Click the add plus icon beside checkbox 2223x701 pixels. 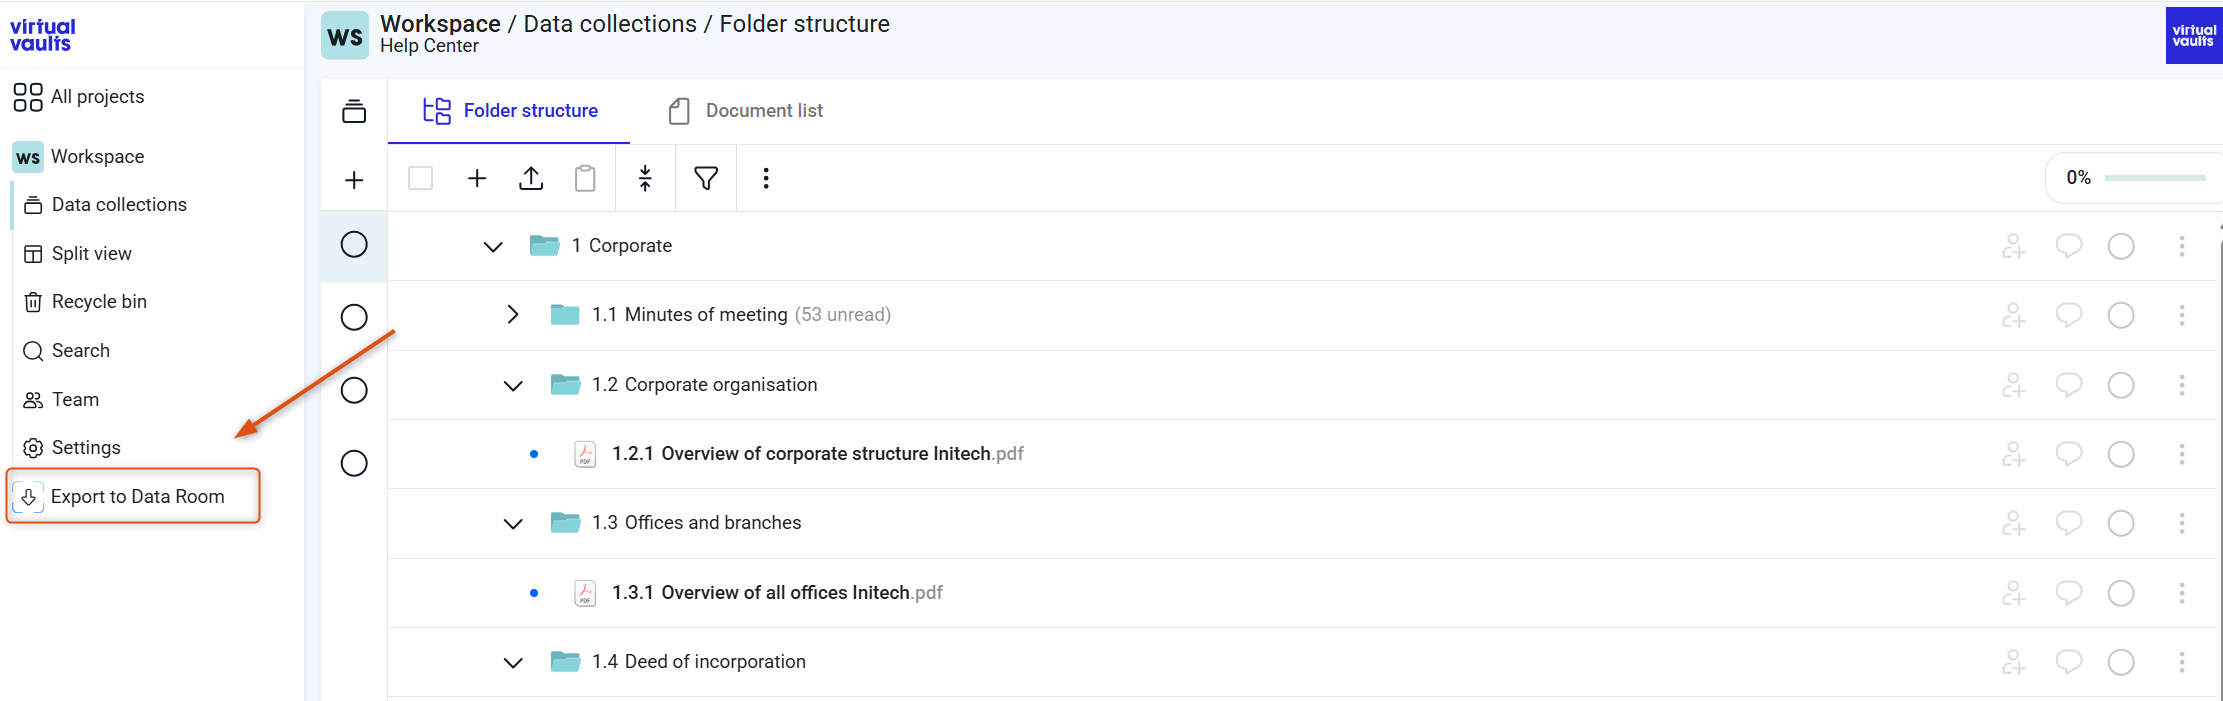click(477, 178)
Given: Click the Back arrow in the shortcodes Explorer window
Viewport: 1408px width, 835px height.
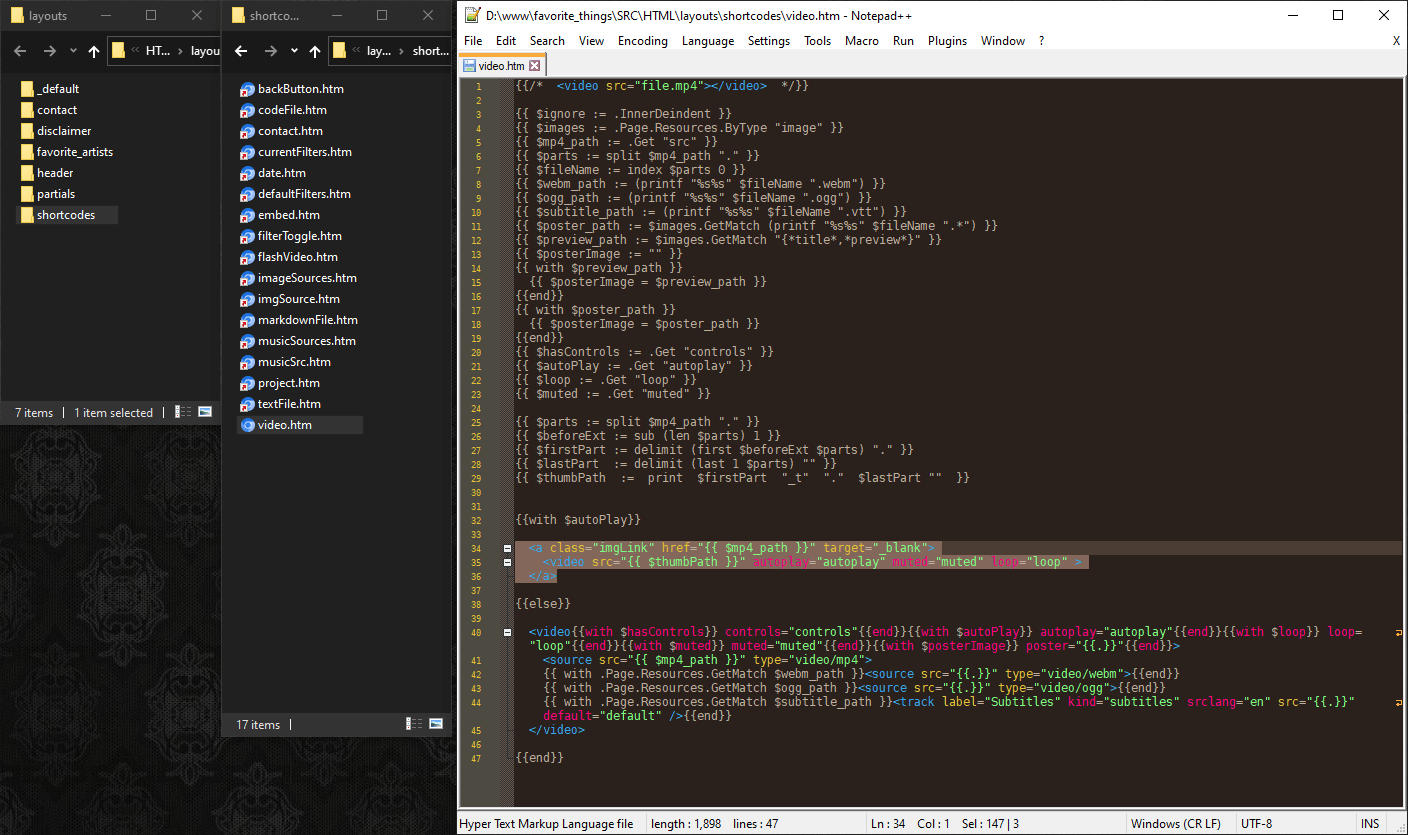Looking at the screenshot, I should (x=241, y=51).
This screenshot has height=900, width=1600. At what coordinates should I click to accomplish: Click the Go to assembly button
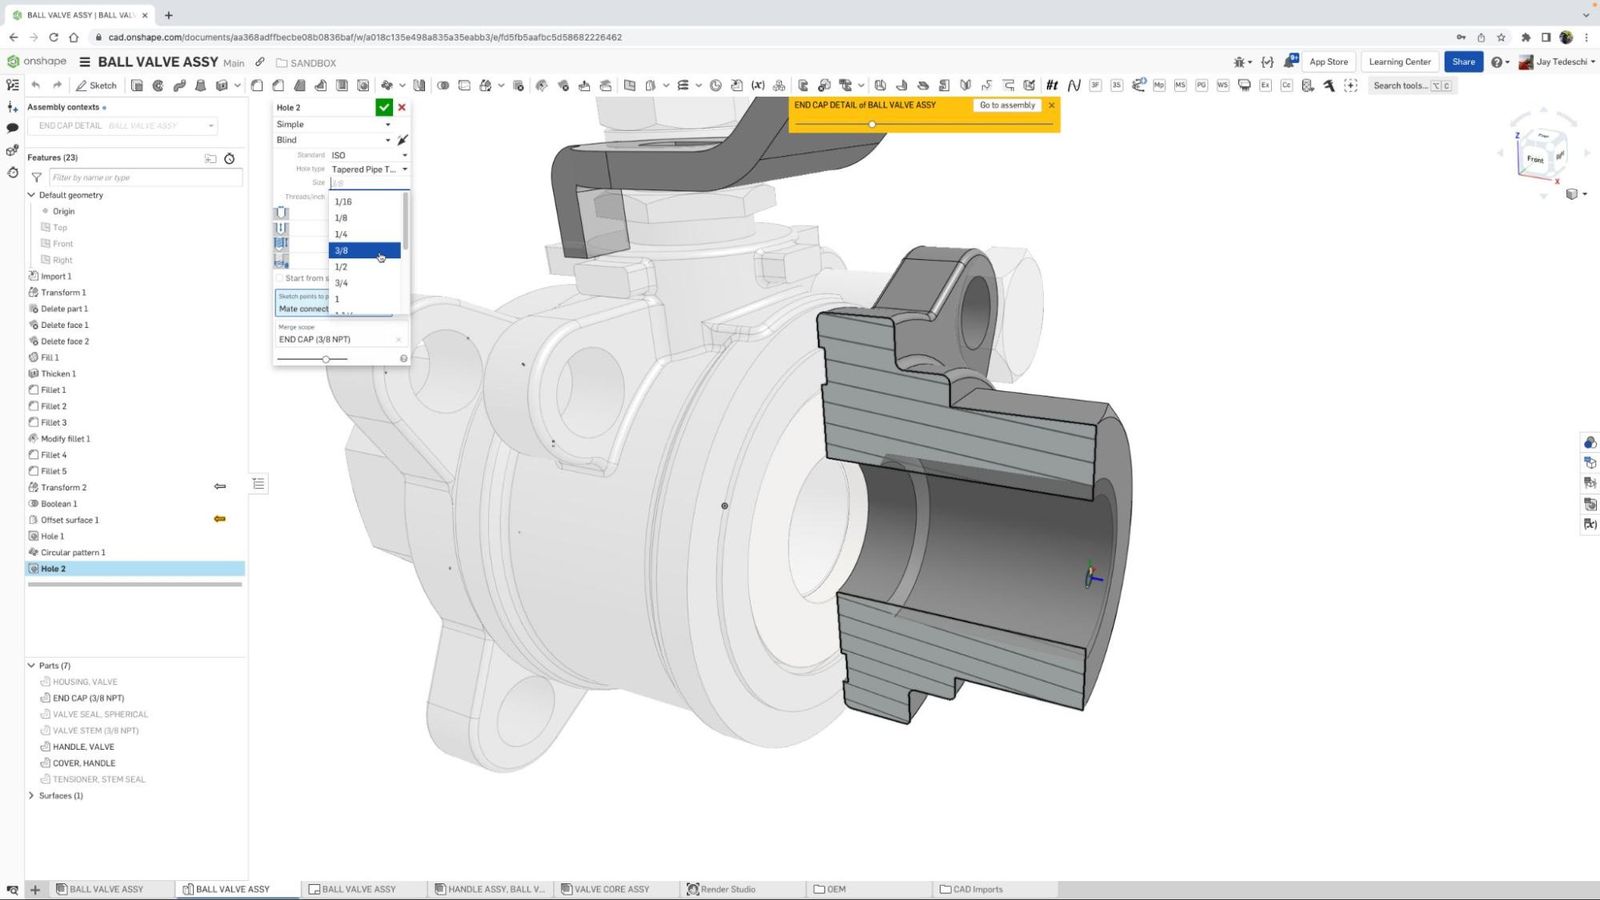pos(1007,105)
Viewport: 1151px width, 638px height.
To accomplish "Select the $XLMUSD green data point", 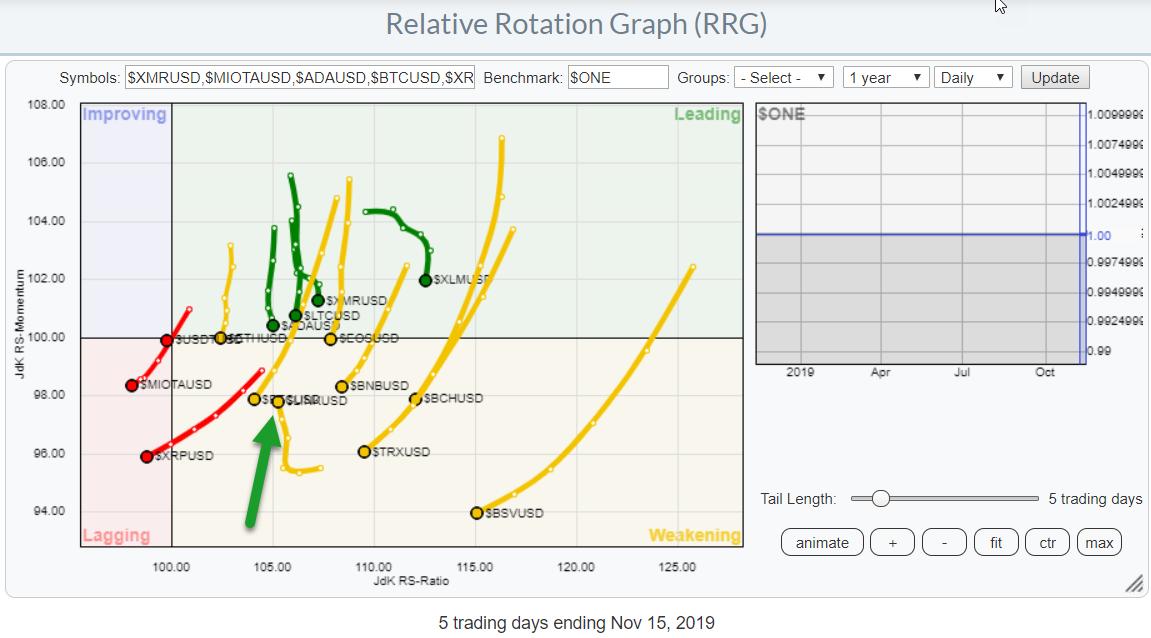I will pos(425,280).
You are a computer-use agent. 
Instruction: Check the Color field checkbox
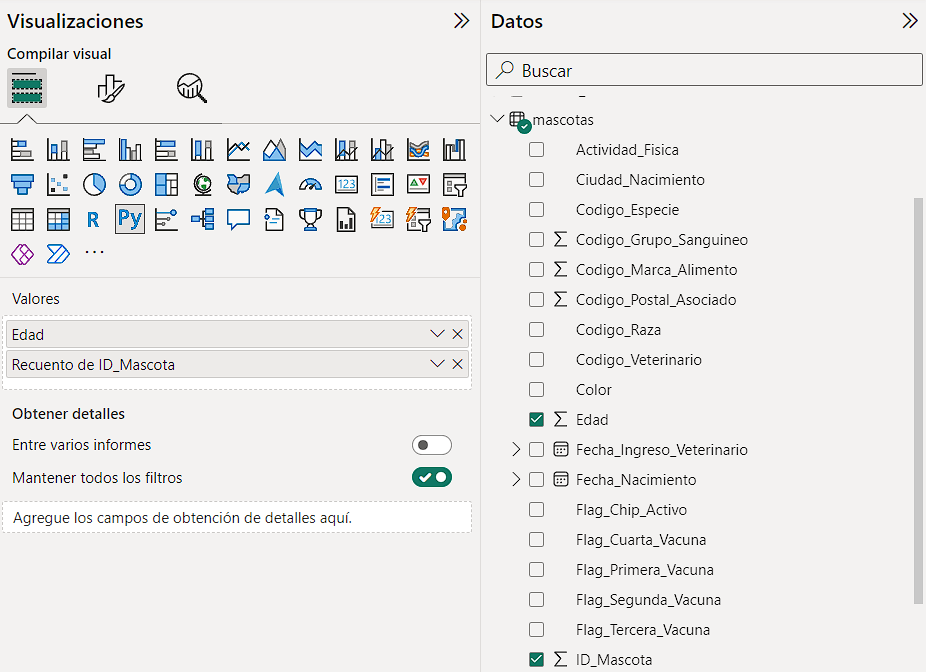536,390

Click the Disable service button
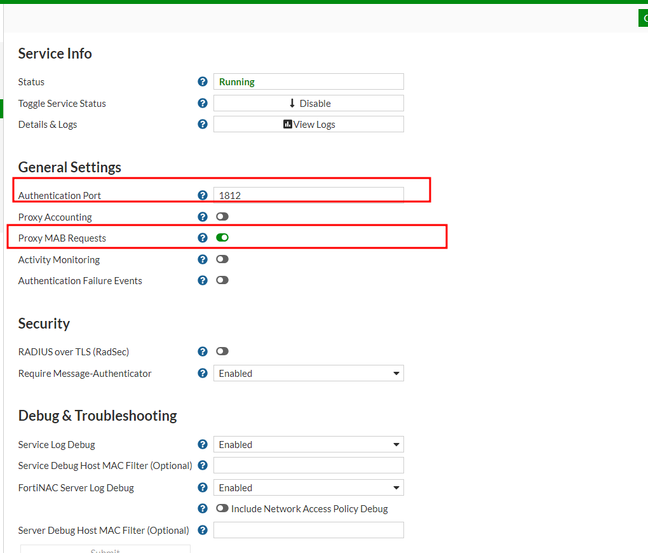(308, 103)
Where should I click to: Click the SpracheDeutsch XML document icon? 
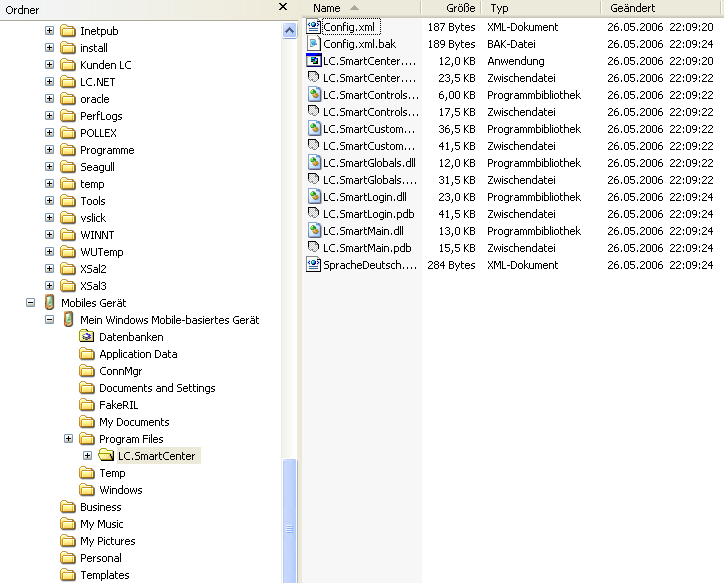(314, 265)
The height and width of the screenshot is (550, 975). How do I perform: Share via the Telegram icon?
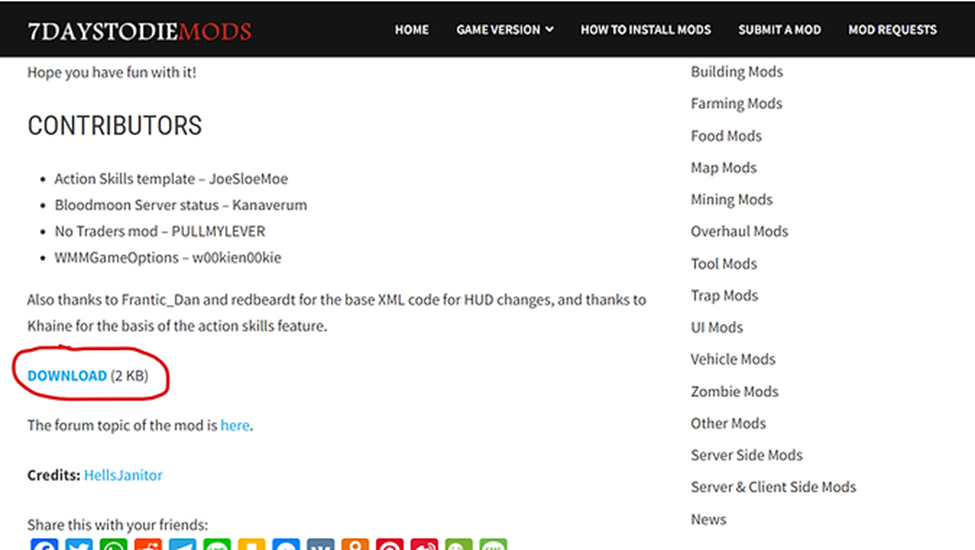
++++
Once the line containing "Where should I" is found, copy it and each line after it through the end of the entries above exactly; nothing else, and no pictures.

**Solution for this exercise:**
Where should I click to: Click the SpracheDeutsch XML document icon? 
(314, 265)
The height and width of the screenshot is (550, 975). How do I perform: Share via the Telegram icon?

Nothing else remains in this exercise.